• _EXERCISE_:
Every word of the data must be reproduced in your reply exactly.

(Dataset entries)
===============

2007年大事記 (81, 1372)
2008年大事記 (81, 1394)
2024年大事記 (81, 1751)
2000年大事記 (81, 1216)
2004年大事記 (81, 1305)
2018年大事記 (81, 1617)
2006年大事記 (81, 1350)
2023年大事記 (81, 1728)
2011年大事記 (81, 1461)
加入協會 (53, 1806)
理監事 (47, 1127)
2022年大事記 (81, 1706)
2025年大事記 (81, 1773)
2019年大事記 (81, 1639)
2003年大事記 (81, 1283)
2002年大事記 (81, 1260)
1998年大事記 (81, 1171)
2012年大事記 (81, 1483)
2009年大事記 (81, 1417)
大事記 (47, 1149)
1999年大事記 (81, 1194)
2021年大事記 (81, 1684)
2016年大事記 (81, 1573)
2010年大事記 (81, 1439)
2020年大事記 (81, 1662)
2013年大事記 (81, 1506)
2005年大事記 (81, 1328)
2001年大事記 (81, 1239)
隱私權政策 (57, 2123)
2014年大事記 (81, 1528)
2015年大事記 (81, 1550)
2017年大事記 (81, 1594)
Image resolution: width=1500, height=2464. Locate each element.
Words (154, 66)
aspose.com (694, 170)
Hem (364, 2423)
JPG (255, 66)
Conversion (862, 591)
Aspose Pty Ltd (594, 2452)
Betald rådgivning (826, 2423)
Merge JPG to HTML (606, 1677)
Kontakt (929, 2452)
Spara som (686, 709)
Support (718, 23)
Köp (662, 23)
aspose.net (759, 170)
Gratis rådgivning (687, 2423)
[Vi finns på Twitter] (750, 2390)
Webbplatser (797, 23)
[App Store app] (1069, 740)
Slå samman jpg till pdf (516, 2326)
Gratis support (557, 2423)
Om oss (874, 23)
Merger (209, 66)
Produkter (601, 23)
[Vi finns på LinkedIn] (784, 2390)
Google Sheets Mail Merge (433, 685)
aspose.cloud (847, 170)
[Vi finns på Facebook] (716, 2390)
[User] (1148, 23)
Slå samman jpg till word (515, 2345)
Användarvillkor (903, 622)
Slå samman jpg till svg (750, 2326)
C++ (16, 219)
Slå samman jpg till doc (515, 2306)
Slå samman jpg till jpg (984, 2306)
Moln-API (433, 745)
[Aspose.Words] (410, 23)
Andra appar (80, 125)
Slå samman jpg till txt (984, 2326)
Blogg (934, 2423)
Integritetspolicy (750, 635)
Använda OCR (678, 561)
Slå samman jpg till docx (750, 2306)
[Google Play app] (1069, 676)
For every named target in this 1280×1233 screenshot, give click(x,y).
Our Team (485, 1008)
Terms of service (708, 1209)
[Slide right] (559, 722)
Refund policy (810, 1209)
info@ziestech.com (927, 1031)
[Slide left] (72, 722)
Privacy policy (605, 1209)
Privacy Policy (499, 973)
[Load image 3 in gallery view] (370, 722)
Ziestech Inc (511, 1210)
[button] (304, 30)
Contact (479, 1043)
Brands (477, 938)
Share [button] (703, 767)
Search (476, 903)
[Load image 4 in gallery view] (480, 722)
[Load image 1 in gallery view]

===============

• _SOLUTION_:
2007年大事記 (81, 1372)
2008年大事記 (81, 1394)
2024年大事記 (81, 1751)
2000年大事記 (81, 1216)
2004年大事記 (81, 1305)
2018年大事記 (81, 1617)
2006年大事記 (81, 1350)
2023年大事記 (81, 1728)
2011年大事記 (81, 1461)
加入協會 (53, 1806)
理監事 (47, 1127)
2022年大事記 (81, 1706)
2025年大事記 (81, 1773)
2019年大事記 (81, 1639)
2003年大事記 (81, 1283)
2002年大事記 (81, 1260)
1998年大事記 (81, 1171)
2012年大事記 (81, 1483)
2009年大事記 (81, 1417)
大事記 (47, 1149)
1999年大事記 (81, 1194)
2021年大事記 (81, 1684)
2016年大事記 (81, 1573)
2010年大事記 (81, 1439)
2020年大事記 (81, 1662)
2013年大事記 (81, 1506)
2005年大事記 (81, 1328)
2001年大事記 (81, 1239)
隱私權政策 (57, 2123)
2014年大事記 (81, 1528)
2015年大事記 (81, 1550)
2017年大事記 (81, 1594)
Image resolution: width=1500, height=2464. Locate each element.
Words (154, 66)
aspose.com (694, 170)
Hem (364, 2423)
JPG (255, 66)
Conversion (862, 591)
Aspose Pty Ltd (594, 2452)
Betald rådgivning (826, 2423)
Merge JPG to HTML (606, 1677)
Kontakt (929, 2452)
Spara som (686, 709)
Support (718, 23)
Köp (662, 23)
aspose.net (759, 170)
Gratis rådgivning (687, 2423)
[Vi finns på Twitter] (750, 2390)
Webbplatser (797, 23)
[App Store app] (1069, 740)
Slå samman jpg till pdf (516, 2326)
Gratis support (557, 2423)
Om oss (874, 23)
Merger (209, 66)
Produkter (601, 23)
[Vi finns på LinkedIn] (784, 2390)
Google Sheets Mail Merge (433, 685)
aspose.cloud (847, 170)
[Vi finns på Facebook] (716, 2390)
[User] (1148, 23)
Slå samman jpg till word (515, 2345)
Användarvillkor (903, 622)
Slå samman jpg till svg (750, 2326)
C++ (16, 219)
Slå samman jpg till doc (515, 2306)
Slå samman jpg till jpg (984, 2306)
Moln-API (433, 745)
[Aspose.Words] (410, 23)
Andra appar (80, 125)
Slå samman jpg till txt (984, 2326)
Blogg (934, 2423)
Integritetspolicy (750, 635)
Använda OCR (678, 561)
Slå samman jpg till docx (750, 2306)
[Google Play app] (1069, 676)
For every named target in this 1280×1233 screenshot, give click(x,y).
Our Team (485, 1008)
Terms of service (708, 1209)
[Slide right] (559, 722)
Refund policy (810, 1209)
info@ziestech.com (927, 1031)
[Slide left] (72, 722)
Privacy policy (605, 1209)
Privacy Policy (499, 973)
[Load image 3 in gallery view] (370, 722)
Ziestech Inc (511, 1210)
[button] (304, 30)
Contact (479, 1043)
Brands (477, 938)
Share [button] (703, 767)
Search (476, 903)
[Load image 4 in gallery view] (480, 722)
[Load image 1 in gallery view]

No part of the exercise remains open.